> GIVEN INSTRUCTION:
Convert everything in the listing below, from the line containing "Where should I" down to the end of the listing, into a numbered list. Omit blank lines and leave out the pictures.

> DATA FOR THIS EXERCISE:
_ _ _ _ _ _ _

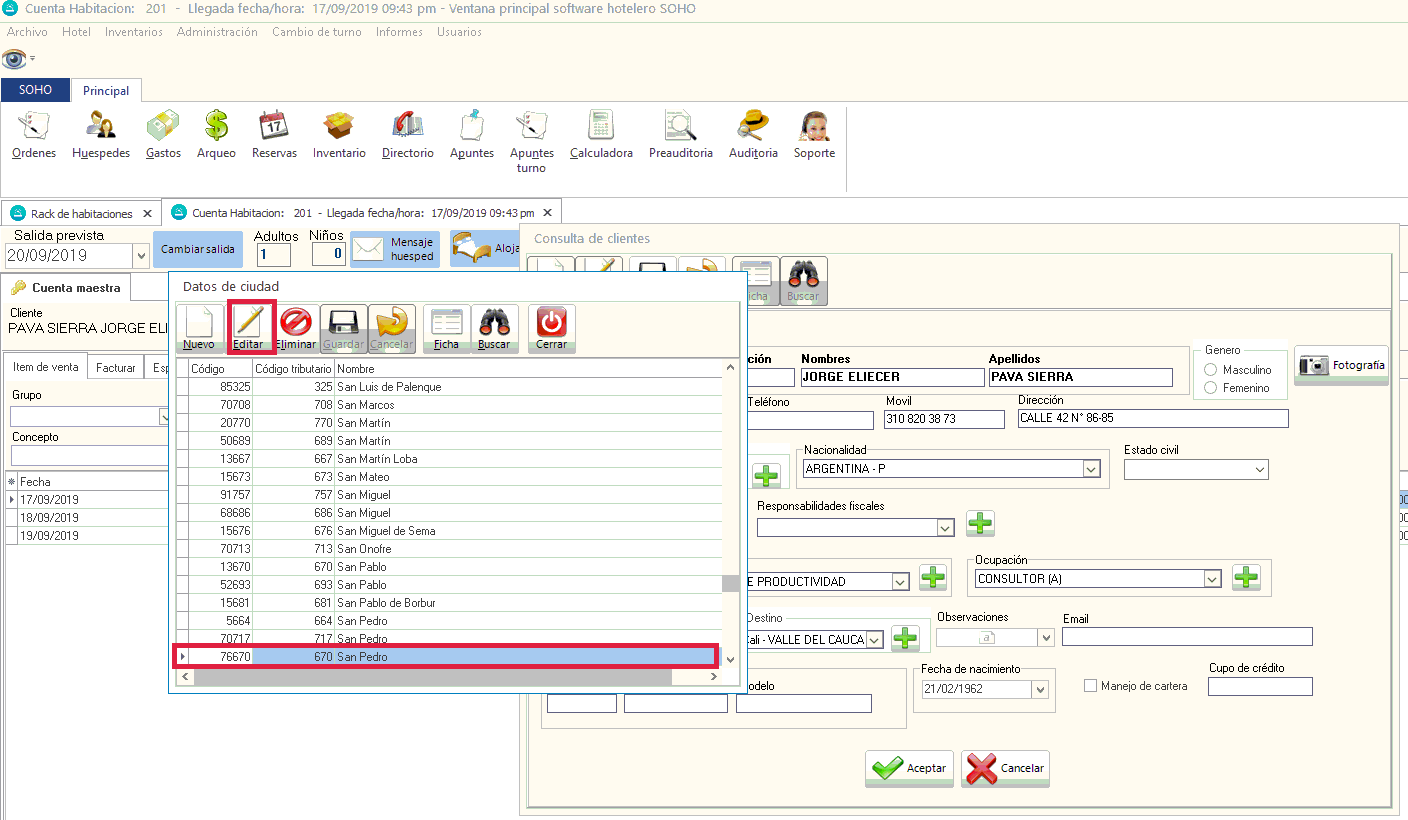The height and width of the screenshot is (820, 1408).
Task: Click the red Cerrar power icon
Action: coord(551,329)
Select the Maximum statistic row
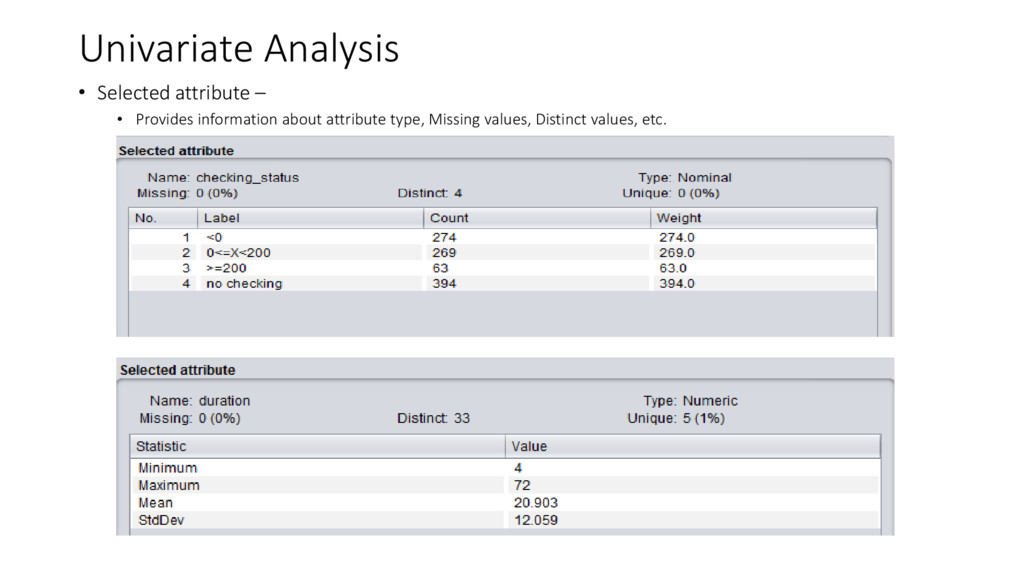Screen dimensions: 1024x576 505,486
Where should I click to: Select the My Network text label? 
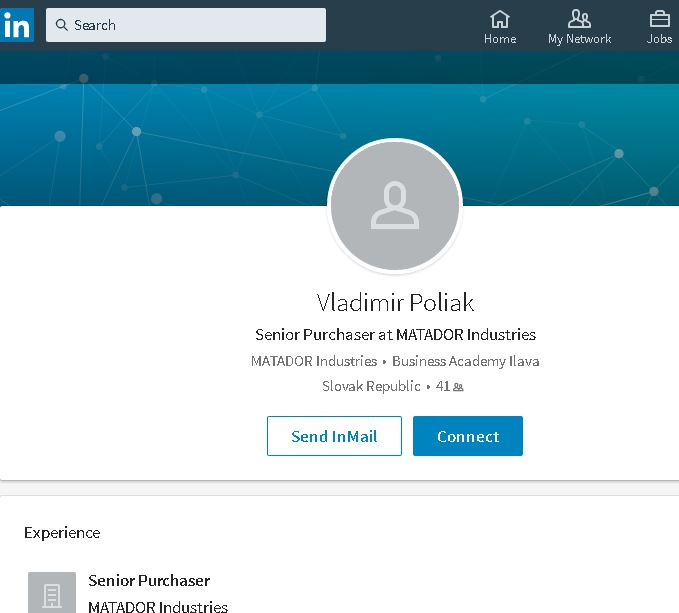point(579,39)
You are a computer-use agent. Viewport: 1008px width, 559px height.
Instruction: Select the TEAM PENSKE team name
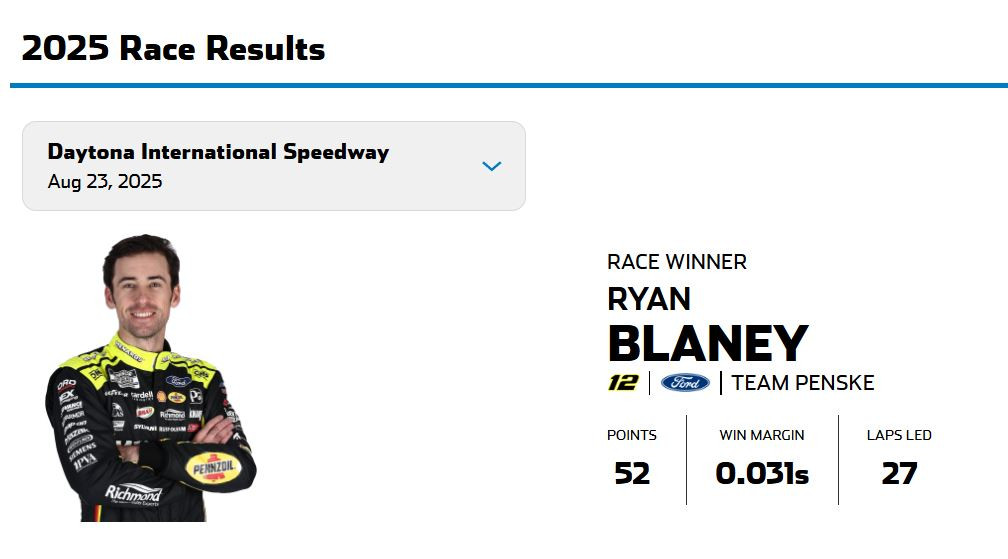(802, 383)
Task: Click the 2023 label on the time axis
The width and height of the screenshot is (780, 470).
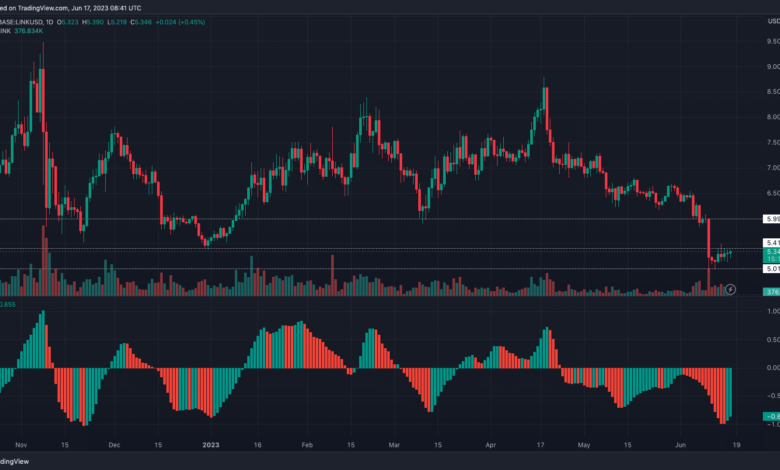Action: tap(210, 443)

_ _ _ _ _ _ _

> THE COMPLETED TASK:
1. Where should I click to: Select the My Network text label? 
2. point(579,39)
3. You are a computer-use agent. Viewport: 1008px width, 559px height.
4. Instruction: Select the TEAM PENSKE team name
5. (802, 383)
6. Task: Click the 2023 label on the time axis
7. The width and height of the screenshot is (780, 470).
8. Action: tap(210, 443)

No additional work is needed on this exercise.